[OBJECTIF A] Extrayez du texte sur l'architecture d'entreprise le passage allant de « Aligner l’architecture opérationnelle » jusqu'à « opérationnelle et technologique. » inclus.
[OBJECTIF B] D'après le texte sur l'architecture d'entreprise, quel nom donne-t-on au flux de données central qui parcourt toute la chaîne de production de valeur ?

Aligner l’architecture opérationnelle et l’architecture technologique #4

La mission principale de l’architecture d’entreprise est de rendre possible la transformation digitale d’une entreprise. Découvrez dans cette série d’articles de Markus Schacher comment coordonner l’architecture opérationnelle et technologique.

Auteur Markus Schacher
Date 03.02.2022
Temps de lecture 14 Minutes

Cet article fait partie de notre série sur le thème de l’architecture numérique d’entreprise. Les articles de la série publiés jusqu’à maintenant sont les suivants :

Dans la partie précédente, nous avons abordé la troisième étape de la numérisation d’une entreprise : la numérisation des objets. Dans cette partie, je voudrais aborder la numérisation de la collaboration qui constitue la quatrième étape de la numérisation d’une entreprise.

4. Numérisation de la collaboration

Une entreprise est toujours implantée dans un plus grand écosystème. Celui-ci est composé de la clientèle (individus et organisations), des fournisseurs et partenaires, mais aussi des services administratifs et des prestataires de services généraux. Si on ne considère pas seulement les chaînes de création de valeur comme limitées à l’entreprise, mais qu’on inclut également d’autres intervenants de l’écosystème, il est alors possible d’éviter les récurrences et d’accroitre l’efficacité de la création de valeur. Sur ce point, il est crucial que la synergie entre toutes les parties prenantes fonctionne sans accrocs et soit aussi automatisée que possible. Ainsi, différentes informations, qui surviennent ou sont nécessaires dans le processus de création de valeur, sont regroupées dans un flux de données central, qui s’écoule comme un fil rouge sur toute la chaîne de production de valeur. C’est ce qu’on appelle le « digital thread ».

[DONNÉES ENREGISTRÉES]
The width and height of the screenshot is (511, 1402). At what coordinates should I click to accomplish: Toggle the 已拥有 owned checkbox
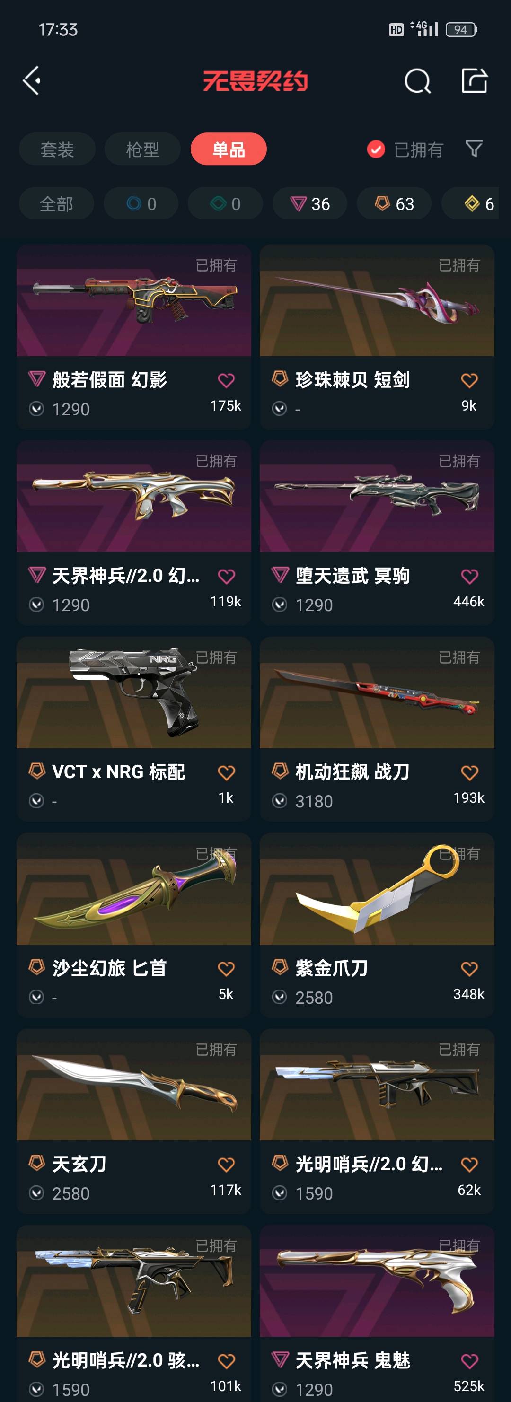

[SOLUTION A]
Aligner l’architecture opérationnelle et l’architecture technologique #4

La mission principale de l’architecture d’entreprise est de rendre possible la transformation digitale d’une entreprise. Découvrez dans cette série d’articles de Markus Schacher comment coordonner l’architecture opérationnelle et technologique.

[SOLUTION B] On l'appelle le « digital thread ».